São muitos os motivos que fazem do homem a necessidade de sair de casa. Estudar e trabalhar são os principais fatores que incentivam às pessoas tentarem viver longe da família. Alguns são tão corajosos que resolvem morar em outro país, outros são menos radicais e vão para alguma cidade por perto, mesmo assim é um grande sofrimento para a família esse corte do cordão umbilical, que acontece tão rapidamente. Já ouvi relatos de pessoas que optaram por essa alternativa e hoje são integralmente felizes, porque aprenderam a ver a vida de uma forma diferente, conseguem ser decididas, são maduras e sensatas para saber das dificuldades enfrentadas a cada passo dado no caminho da construção da vida, mas também, ouvi histórias de indivíduos que se tornaram arrogantes e mesquinhos, olhando para o próprio umbigo e esquecendo da vida que tivera ao lado dos pais quando pequenos. Muitos que agem de tal forma deixam a família em segundo, ou melhor, em quinto plano, esquecem de suas raízes, têm vergonha – algumas vezes – de mostrar a infância humilde pela qual passou. Entre um caminho e outro, há quem se arrependa da decisão que tomou, entretanto esse é o caso mais simples, voltam à casa dos pais e tudo continua como era, porém a pessoa já tem uma bagagem diferente da que tivera antes de tais acontecimentos, ou seja, querendo ou não aprendeu um pouco ao estar fora de casa sozinho.

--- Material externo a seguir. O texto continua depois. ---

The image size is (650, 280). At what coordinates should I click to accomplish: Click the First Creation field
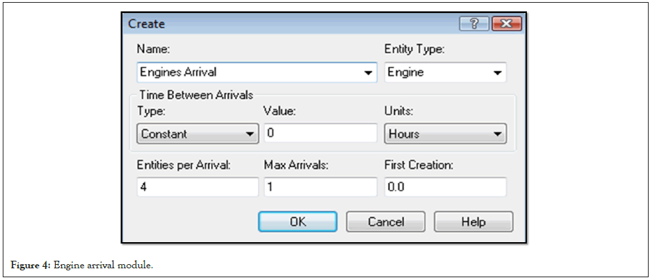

As dificuldades enfrentadas por quem opta pelo “voo livre” são gigantescas, cada passo dado pode ser crucial ao futuro pessoal, profissional e social da pessoa que fez a escolha, lembrando que além de Deus, apenas ela pode cuidar de si mesma, o que condiciona a pessoa a ficar mais atenta e esperta aos acontecimentos de sua vida, contribuindo para esse amadurecimento citado no parágrafo acima.

Há psicólogos que incentivam o “corte do cordão umbilical”, apoiam a escolha e ainda afirmam que é uma das atitudes mais corretas a serem tomadas na vida de alguém, que aprenderá a dar valor não só no que conseguir adquirir durante esse “tempo solitário”, mas até mesmo na família.

Se formos observar minuciosamente, é fato que o ato da separação é muito drástico e muitos de nós não gostaríamos de ter, contudo é uma das formas mais sensatas de se aprender a viver, já que seremos nós por nós mesmos. Por fim gostaria de propor uma pequena reflexão aos leitores que chegaram até esse ponto do artigo. Como está nossa vida nesse exato momento? Se você está longe da sua família faça um breve flashback e veja se valeu a pena ter se esforçado tanto (posso garantir muitas lembranças boas), observe no que isso acrescentou em sua vida. Agora você que está pensando em optar por “pular do penhasco” e “bater as asas” pense bem e organize suas ideias, veja os pontos positivos que isso trará para você, não tenha medo do estranho, nada que, apenas, imaginamos acontecerá, devemos ser práticos naquilo que escolhemos para a nossa vida, ou então, nada nunca acontecerá. A vida não se faz, só de palavras, mas sim das atitudes que tomamos.

Originalmente publicado no periódico Folha Extra.